Tools: The Active Agency (Doing) Tools are executable functions. They allow AI to actively manipulate the environment: writing a file, sending an email, executing a SQL query, or deploying code. The server lists tools using a strictly typed JSON schema. The LLM calls these tools by generating a structured request which the Host executes.
Strict typing is essential for reliability. Furthermore, a Human-in-the-Loop (HITL) approval process is often employed to prevent unauthorized autonomous actions—a critical security control.
Prompts: The Standardized Interface (Guiding) Prompts are reusable templates for interaction. Returning to the library analogy, Prompts are standardized forms or “request slips” available at the help desk. They help users or the AI structure their intent effectively to achieve specific outcomes.
Protocol Mechanics: The Data Layer
MCP is built on top of JSON-RPC 2.0, a stateless, lightweight remote procedure call protocol. This choice ensures broad compatibility and easy parsing.
Example Request:
{
"jsonrpc": "2.0",
"id": 1,
"method": "tools/call",
"params": { "name": "get_weather", "arguments": {"city": "Paris"} }
}
Example Response:
{
"jsonrpc": "2.0",
"id": 1,
"result": { "temperature": "15°C", "condition": "Rain" }
}
Transport Layer: MCP defines two primary transport mechanisms:
- Stdio Transport: The default for local development and desktop apps (like Claude Desktop). Data flows over Standard Input (stdin) and Standard Output (stdout).
- HTTP/SSE Transport: Used when the server runs on a remote machine. It employs a dual-channel approach: Server-Sent Events (SSE) for server-to-client messages (push), and standard HTTP POST requests for client-to-server messages.

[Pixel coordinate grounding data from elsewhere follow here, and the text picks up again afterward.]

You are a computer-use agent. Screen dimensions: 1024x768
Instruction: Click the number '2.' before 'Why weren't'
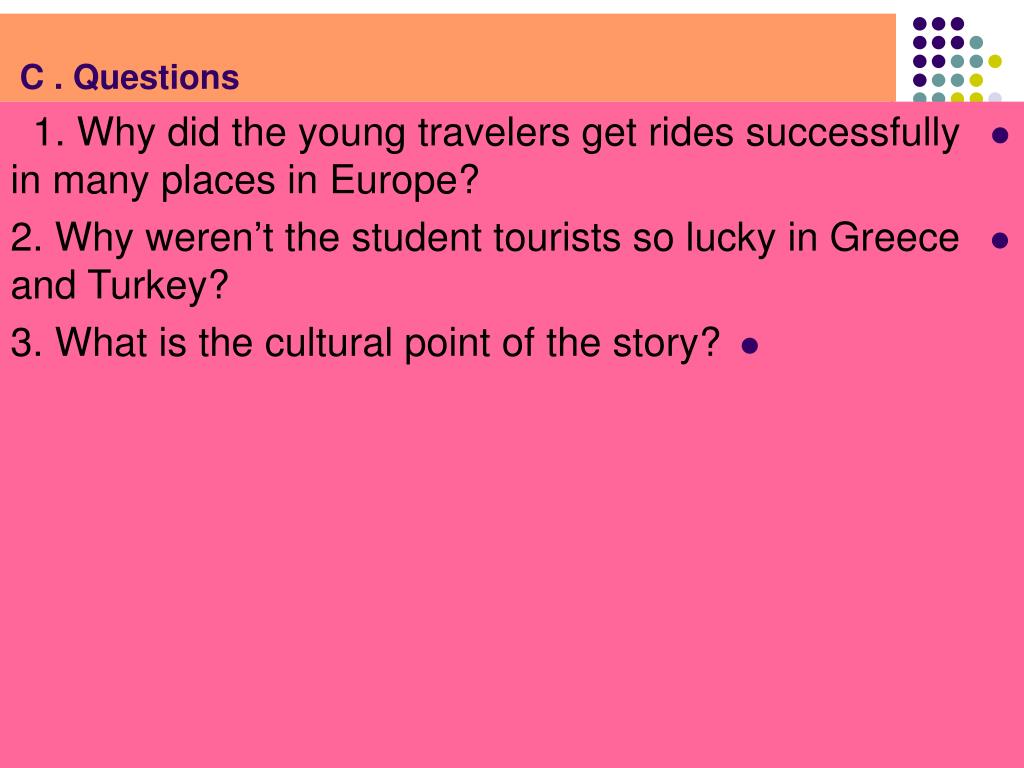(27, 237)
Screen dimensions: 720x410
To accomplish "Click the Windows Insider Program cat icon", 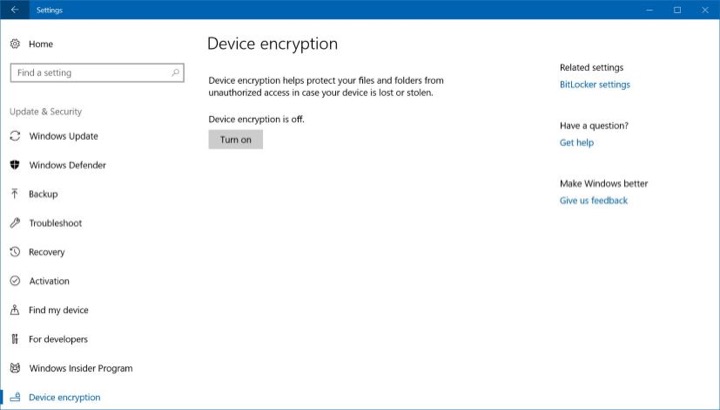I will [15, 368].
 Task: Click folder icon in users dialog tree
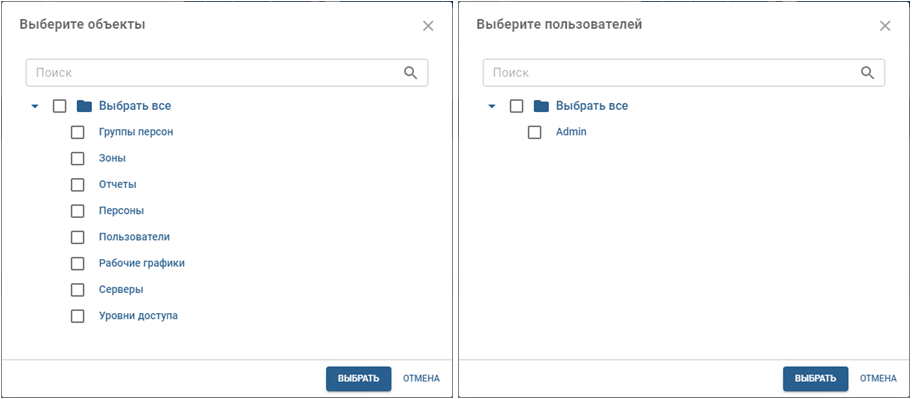click(x=542, y=106)
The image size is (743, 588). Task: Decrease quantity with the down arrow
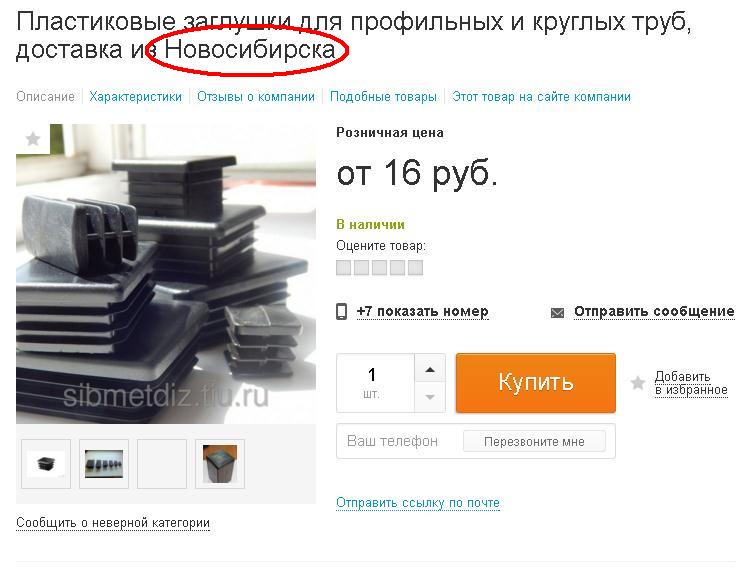coord(430,397)
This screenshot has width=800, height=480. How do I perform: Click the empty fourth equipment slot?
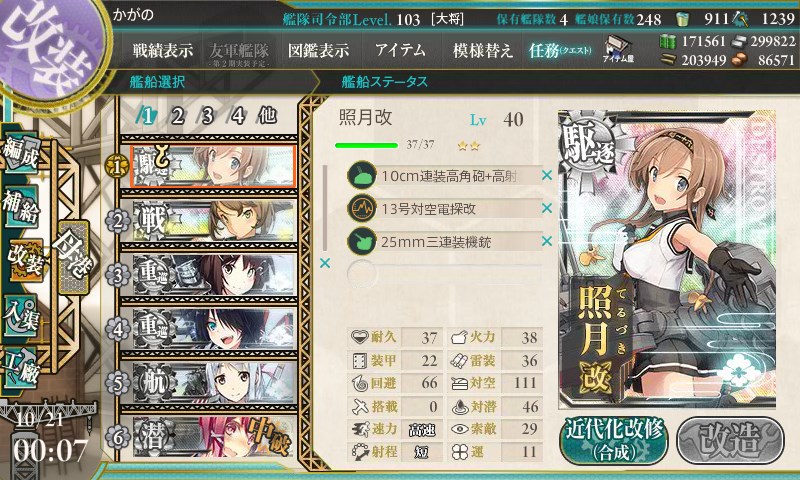[x=444, y=274]
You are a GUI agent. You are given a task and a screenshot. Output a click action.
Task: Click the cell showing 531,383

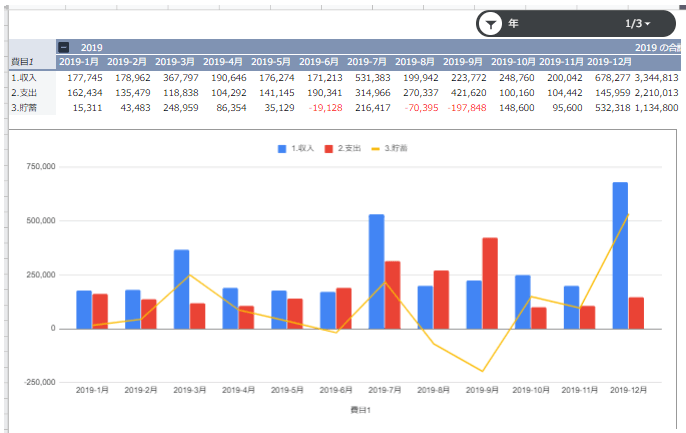pyautogui.click(x=370, y=77)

Practical Example: Python SDK
Utilizing the FastMCP abstraction allows for rapid development:
from mcp.server.fastmcp import FastMCP
# Instantiate the server
mcp = FastMCP("Weather Service")
# Define a tool using the @mcp.tool decorator
@mcp.tool()
async def get_forecast(latitude: float, longitude: float) -> str:
"""
Get weather forecast for a location.
Args:
latitude: Latitude of the location
longitude: Longitude of the location
"""
# Logic to call external Weather API
return "Sunny, 25C"
# Define a resource using a URI template
@mcp.resource("weather://{state}/alerts")
async def get_alerts(state: str) -> str:
"""Get active alerts for a state"""
return "Flood Warning: Moderate"
Advanced Capabilities: Sampling and Pagination
The most futuristic aspect of MCP is Sampling. This feature flips the control flow: The Server asks the Host (and thus the LLM) to generate content. This allows the Server to leverage the Host’s intelligence for tasks like semantic description of raw binary data.

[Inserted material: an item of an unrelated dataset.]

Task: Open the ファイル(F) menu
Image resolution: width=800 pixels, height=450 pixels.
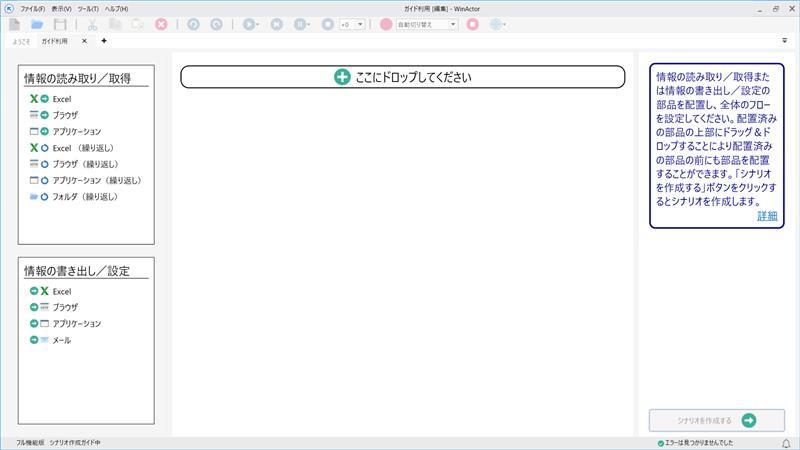Action: [32, 8]
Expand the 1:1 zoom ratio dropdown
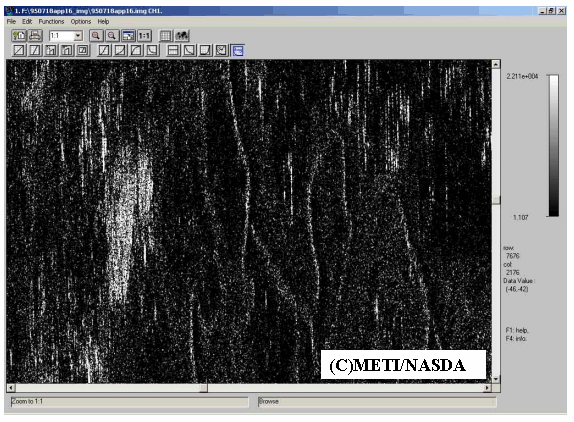 tap(78, 36)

When dealing with massive resources (e.g., a log file with 1 million lines), MCP supports Pagination. The Client requests resources, the Server returns a batch with a nextCursor, and the Client follows up as needed. This mechanism is critical for performance and cost management in token-based billing models.
MCP vs. Language Server Protocol (LSP)
The strongest conceptual parallel to MCP is the Language Server Protocol (LSP). LSP standardized how IDEs (VS Code, Vim) talk to language compilers.

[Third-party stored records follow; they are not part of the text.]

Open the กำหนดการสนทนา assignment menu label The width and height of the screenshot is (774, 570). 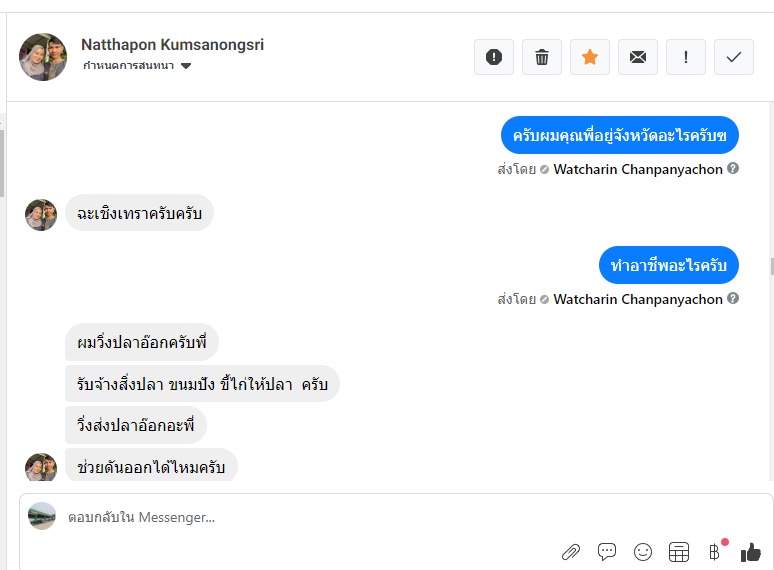coord(128,66)
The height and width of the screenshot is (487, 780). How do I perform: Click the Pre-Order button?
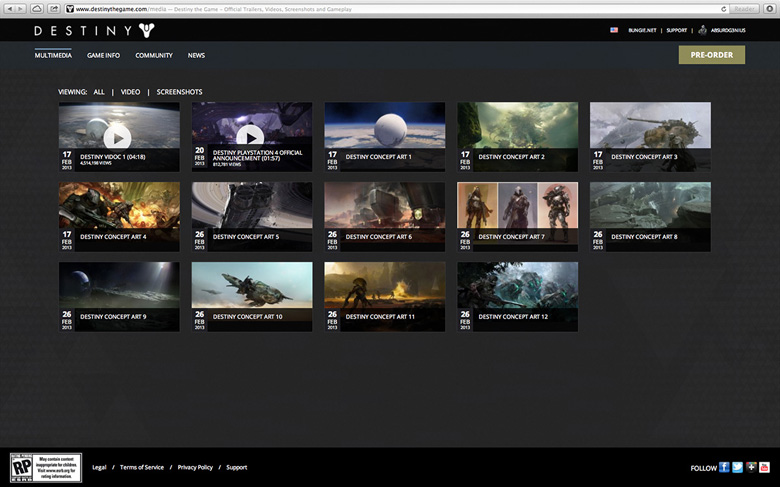pyautogui.click(x=711, y=55)
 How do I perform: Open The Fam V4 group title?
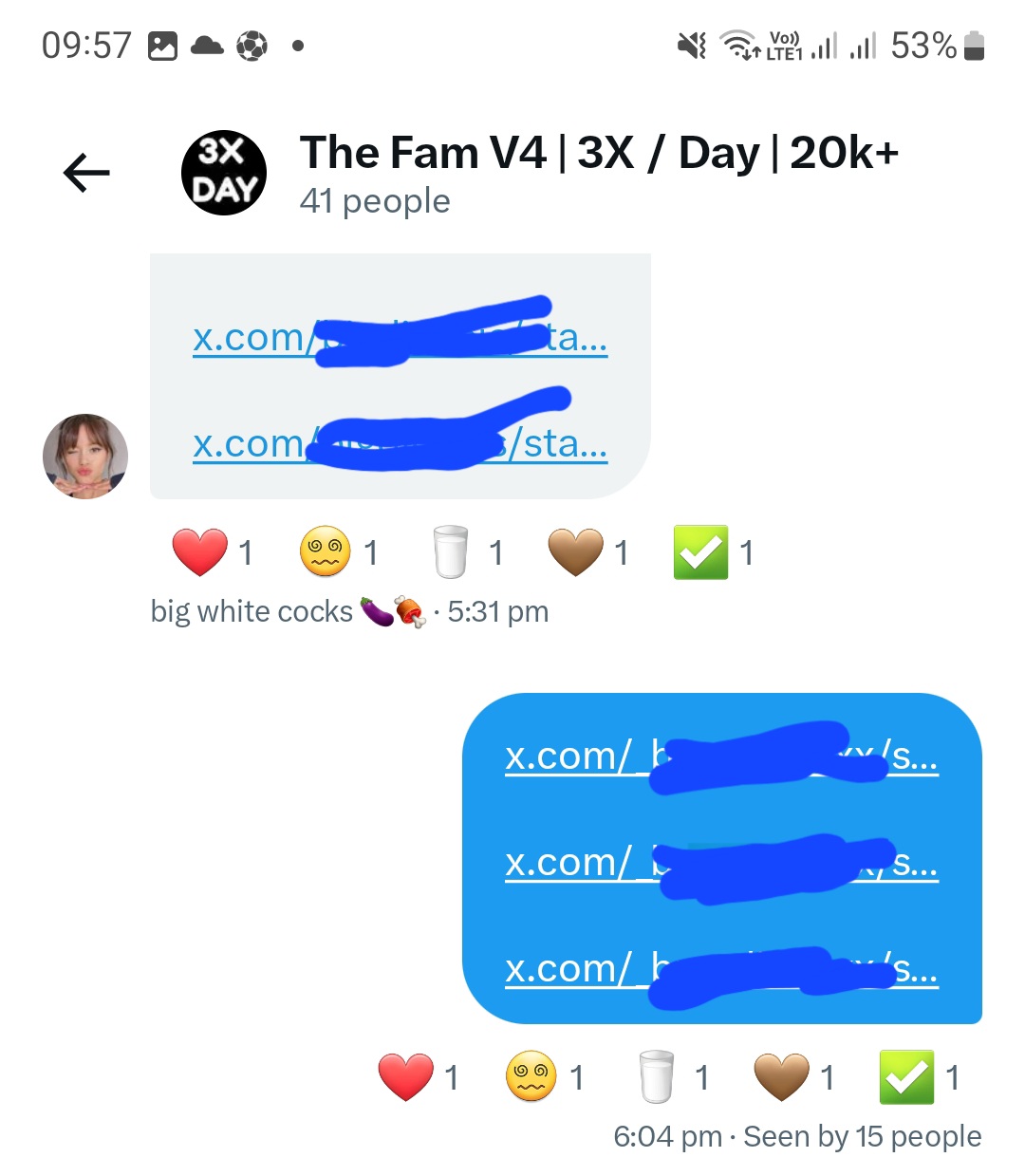599,153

- LSP: Client = IDE, Server = Language Analyzer. Goal = IDE features (Autocomplete, Go to Definition).
- MCP: Client = LLM Host, Server = Context Provider. Goal = Retrieval Augmented Generation (RAG) and Action execution.
Insight: MCP is essentially “LSP for AI.” Just as LSP stopped every text editor from writing its own bespoke Java parser, MCP stops every AI application from writing its own bespoke Jira integration.
Why not just use REST APIs?
A common question is: “Why not just let LLMs call REST APIs directly?”
- Context Window Limits: APIs often have thousands of endpoints with verbose documentation. Dumping a full Swagger definition into an LLM context is expensive and error-prone.
- Abstraction: MCP Servers act as a “Curated API,” exposing only high-level, relevant tools.
- State Management: MCP manages connection states and resource subscriptions, which stateless REST APIs do not natively handle. This enables persistent, real-time monitoring.